İİK 24. maddesine göre menkul teslimine dair düzenleme içerisinde yer alan “ilamda yazılı değer” kavramı ilamda hükmolunan değer kavramından farklı anlam içermektedir. Çoğunluk görüşünün hareket noktası olan, aynen iade talebi yanında olmadığı takdirde bedelinin tahsili talebiyle açılıp bedele hükmolunmuş olması hâlinde ilamdaki değerin esas alınabileceği yönündeki kabul, menkul teslimine ilişkin ilamın icrası ile alacak ilamının icrasının ayrı ayrı düzenleyen İİK hükümlerine aykırıdır. Şöyle ki malın aynen iadesinin mümkün olmaması nedeniyle bedele hükmolunması herhangi bir alacak ilamı gibi örnek (2) icra emri gönderilmek suretiyle infaz olunur. Menkulün aynen iadesi ilamının infazı için özel bir düzenleme olan İİK 24. madde kapsamında bulunan “ilamda yazılı değer” kavramı “bedele hükmetmekten” farklı bir kavram olup “aynen teslim” ilamının infazı içindeki basamaklardan biridir. Nitekim somut olayda para alacakları olan (7.888TL ilam vekâleti ücreti 2.300TL yargılama gideri 1.136,96TL işlemiş faiz) talebi için ayrıca (Örnek 2) icra emri çıkarılmıştır. İlamın hüküm fıkrasında bu bedellerin tahsiline ilişkin hüküm kurulmayıp sadece aynen teslime karar verildiğinden takip konusu ilamdaki ziynet eşyalarının aynen teslimi için (4-5 Örnek) icra emri çıkarılmıştır.

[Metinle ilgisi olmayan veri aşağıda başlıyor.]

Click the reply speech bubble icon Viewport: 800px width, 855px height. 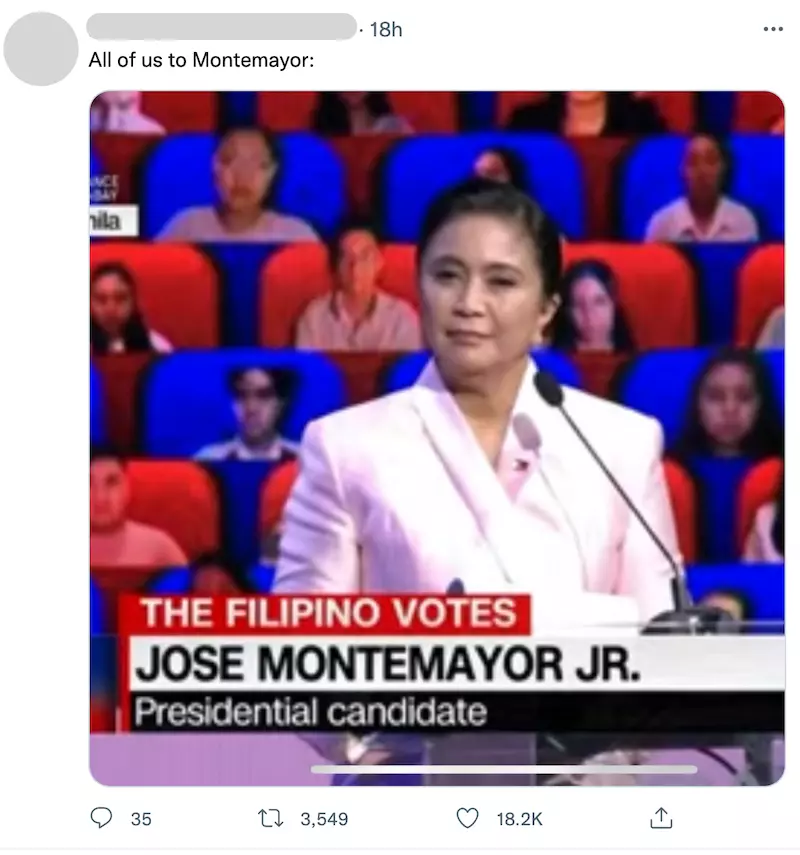point(101,818)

Yargılama ve karar verme aşamasından sonra icra aşamasında menkullerin aynen tesliminin mümkün olmaması hâlini ve bu durumda “aynen teslime” ilişkin ilamın infazının nasıl yerine getirileceğini düzenleyen İİK 24. maddesinin 4. fıkrasına göre; menkullerin ilamın hüküm fıkrasında belirlenmişse bu değerleri öncelikle infazda esas alınmalıdır.

Bu gerekçelerle somut olayda ziynet eşyalarının her birinin değerine ilamın hüküm fıkrasında yer verilmiş olduğundan, bir başka söyleyişle menkullerin değeri ilamda belirlenmiş olduğundan bu değerler esas alınıp borçlunun yaptığı ödemelerde değerlendirilerek infaz konusundaki şikayetinin karara bağlanması yönündeki Özel Daire kararı yerinde olduğundan direme kararının bozulması görüşündeyim. Onama yönündeki Sayın çoğunluğun görüşüne katılamıyorum.